That's not so. Slavery was a big issue before the war and may have been a minor issue towards secession but was not the main cause.
I'll start with Georgia's Declaration of Secession:
http://www.yale.edu/lawweb/avalon/csa/geosec.htm
Slavery is mentioned directly as the main reason for secession in
the first sentence of the document. That gives slavery a position of prominence on that document as the Preamble and the 1st Amendment has in the Constitution and the Bill of Rights. They mentioned it first because it was first and foremost on their minds.
And they
kept talking about it.
The words "slave", "slavery", or variation thereof appear over 30 times in that document, by my quick count.
Economic reasons are discussed, but all
within the context of justifying slavery.
Mississippi's Declaration of Secession:
http://www.yale.edu/lawweb/avalon/csa/missec.htm
They were so incensed about tariffs and economics that they don't even mention any of that stuff at all.
Nope. They just launch into a lengthy discussion of slavery starting with the
second sentence of that document.
"Our position is thoroughly identified with the institution of slavery-- the greatest material interest of the world."
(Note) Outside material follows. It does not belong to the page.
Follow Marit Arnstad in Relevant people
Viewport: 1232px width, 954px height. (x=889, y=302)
Again, there is probably a reason why they mention slavery in the second sentence and then devote the entire rest of the document to the defense of that institution...
Texas' Declaration of Secession:
http://www.yale.edu/lawweb/avalon/csa/texsec.htm
Have to hand it to the Texans. They waited until the fourth sentence in their document to mention slavery.
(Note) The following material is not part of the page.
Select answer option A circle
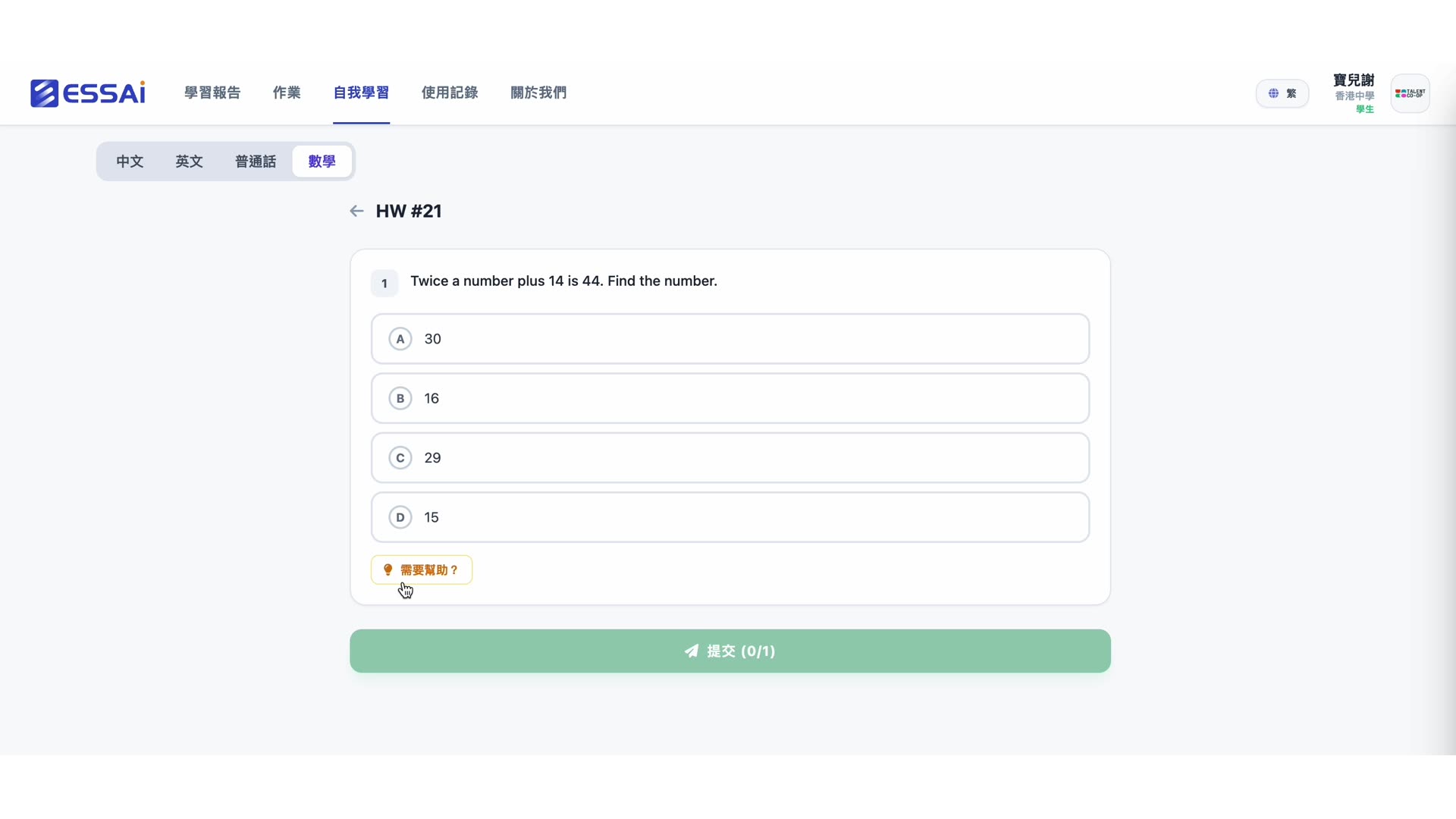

"She was received as a commonwealth holding, maintaining and protecting the institution known as negro slavery-- the servitude of the African to the white race within her limits-- a relation that had existed from the first settlement of her wilderness by the white race, and which her people intended should exist in all future time.
Slavery seemed to be first on their minds at the time. And they certainly weren't talking about it as if it were going away anytime soon.
South Carolina's:
http://www.yale.edu/lawweb/avalon/csa/scarsec.htm
Easier to read than the Texas document and certainly more scholarly and respectable...but there it is again in the first sentence of the document. That's what was on their minds.
E. S. Darghan's speech to the Alabama secession convention:
http://www.sonofthesouth.net/leefoundation/Alabama_secession_Speech.htm
Slavery is mentioned in the third sentence. In fact, his speech touches on no other subject besides slavery.
I could go on, but nobody was really talking about import tariffs. When and if they did, it was a distant second to the major issue on their minds. Slavery.
What purpose does it serve to pretend otherwise? These are their own words, not those of "historians" living and breathing today.